The whole blood samples of mice in each group was obtained by taking eyeball under sterile conditions and the serum was separated by centrifugation (8,000 rpm, 5 min) at 4°C for 10 min. The levels of IgG, IFN-γ, IL-4, and TNF-α in mice serum were determined using a ELISA kits (Solarbio Biological Reagent Co., Ltd., Beijing, China) by the manufacturer’s instructions. The color intensity was read using absorbance (A₄₅₀) by a tunable microplate reader (Fisher FC, Thermo Co., United States), and the concentration of different cytokine were calculated according to a standard curve (27).

The spleen and thymus tissues were fixed in 10% PFA for at 37°C for 24 h, washed by flowing water for 24 h, dehydrated in a graded series of ethanol, soaked in xylene for 5 min, embedded in paraffin, and sectioned at 5 μm using a Leica RM2255 a microtome (Leica Biosystems Inc., Germany). Then the paraffin sections were stained with hematoxylin and eosin (HE) method, and observed under an Olympus Simon-01 microscope (Olympus Optical Co., Japan) (28).

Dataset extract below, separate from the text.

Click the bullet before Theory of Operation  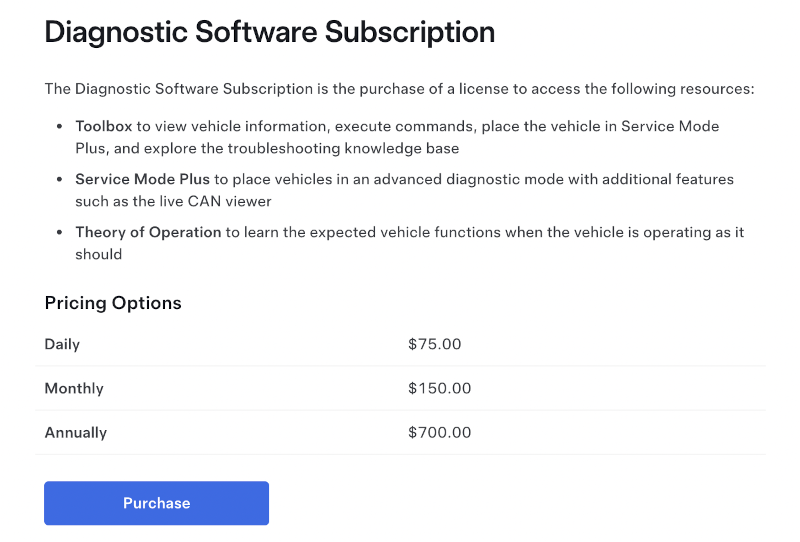[60, 232]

RT-qPCR analysis was employed in detection of the mRNA expression of TLR4 and NF-κB in mice spleens extracted from each group (29). The total RNA of mice spleens in each group was extracted using a Trizol reagent Kit (TransGen Biotech Co., China). The concentration and purity of RNA were determined by ultraviolet spectrophotometry at 260 and 280 nm, aliquoted and stored at –80°C for future use. RNA was reverse-transcribed to cDNA using a PrimeScript™ RT reagent kit with cDNA Eraser (Takara Biotechnology Co., Ltd., Dalian, China) according to the manufacturer’s introduction. RT-qPCR was performed to quantify mRNA expression by a CFX96 Real-time PCR System (Bio-Rad, Hercules, United States) with SYBR Green Real-time Master Mix (Toyobo, Japan). The PCR program was: 95°C, 10 min; 95°C, 15 s; 60°C, 30 s, 40 cycles; melting curve analysis 65→95°C to detect the fluorescence signal every 0.5°C –cycle, and the reaction system was 2.0 μL cDNA, 1.5 μL 2.5 μM primers, 7.5 μL 2 × RT-qPCR Mix, 4 μL ddH₂O, a total of 15 μL. The used primers are presented in Table 1.

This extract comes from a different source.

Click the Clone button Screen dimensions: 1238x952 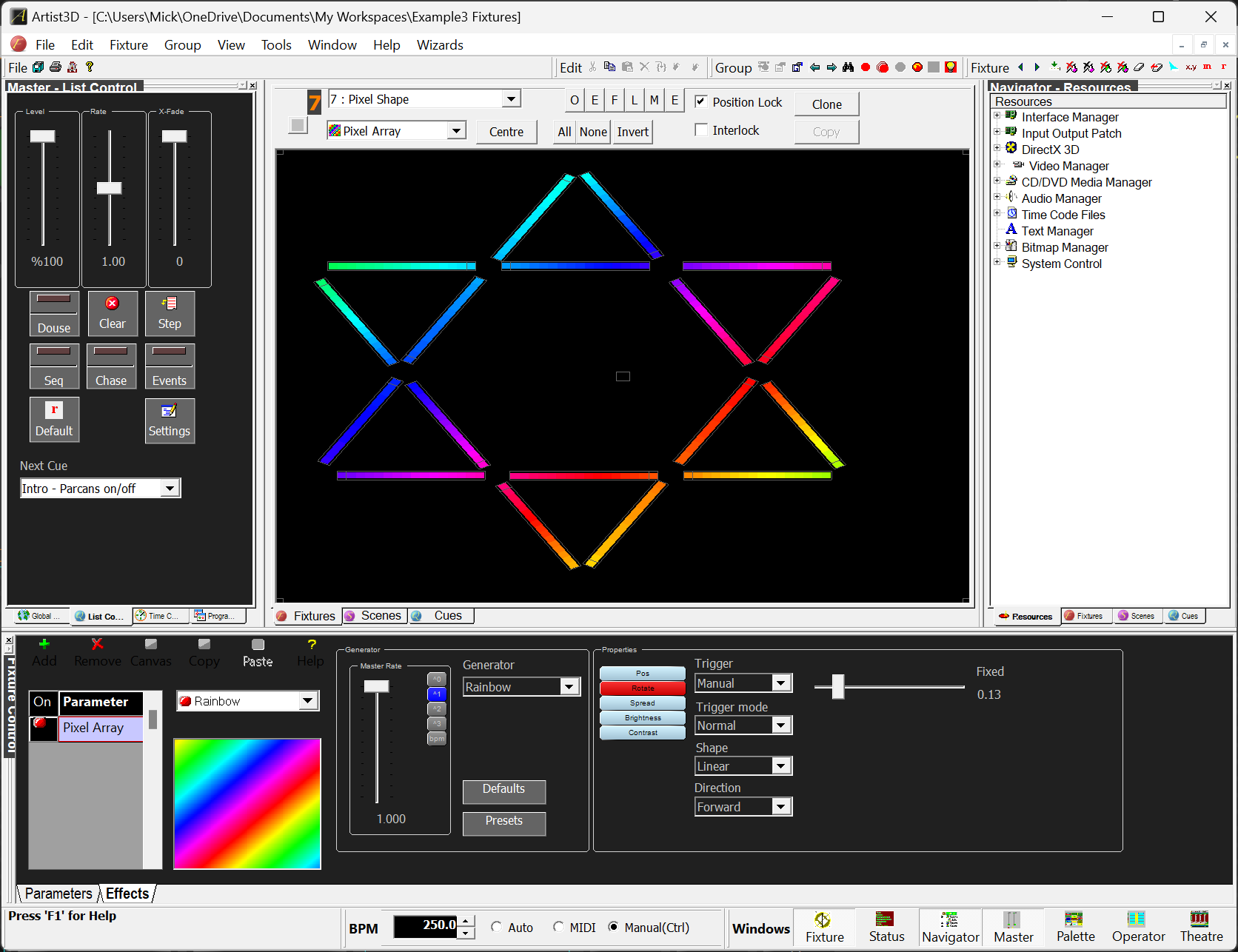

The primer sequence for RT-qPCR.

A protein extraction Kit (Solarbio, China) was used to isolated the total protein of the spleen tissue in each group mice, and a BCA protein quantitative Kit (Solarbio, China) was used to measure protein concentration. Then the protein (20 μg) was separated by 10% SDS-PAGE gel, transferred onto a 0.2 μm polyvinylidene difluoride (PVDF) membrane through a trans-blot Turbo transfer system (Bio-Rad, Hercules, United States) for 10 min at 25 V. The membrane was blocked in 0.02 mol/L PBS buffer (containing 5% skim milk powder (w/v) and 0.05% Tween-20, pH 7.5) at room temperature for 1 h, then incubated in a primary antibody solution at 4°C for 24 h. Thereafter, the membrane washed by TBST, incubated with secondary antibody at room temperature for 1 h. The protein bands were observed by using the ECL Western Blotting Analysis System (Bio-Rad, Hercules, United States) on an Image Quant LAS 4000 mini imager (GE, Life Science, United States) (30).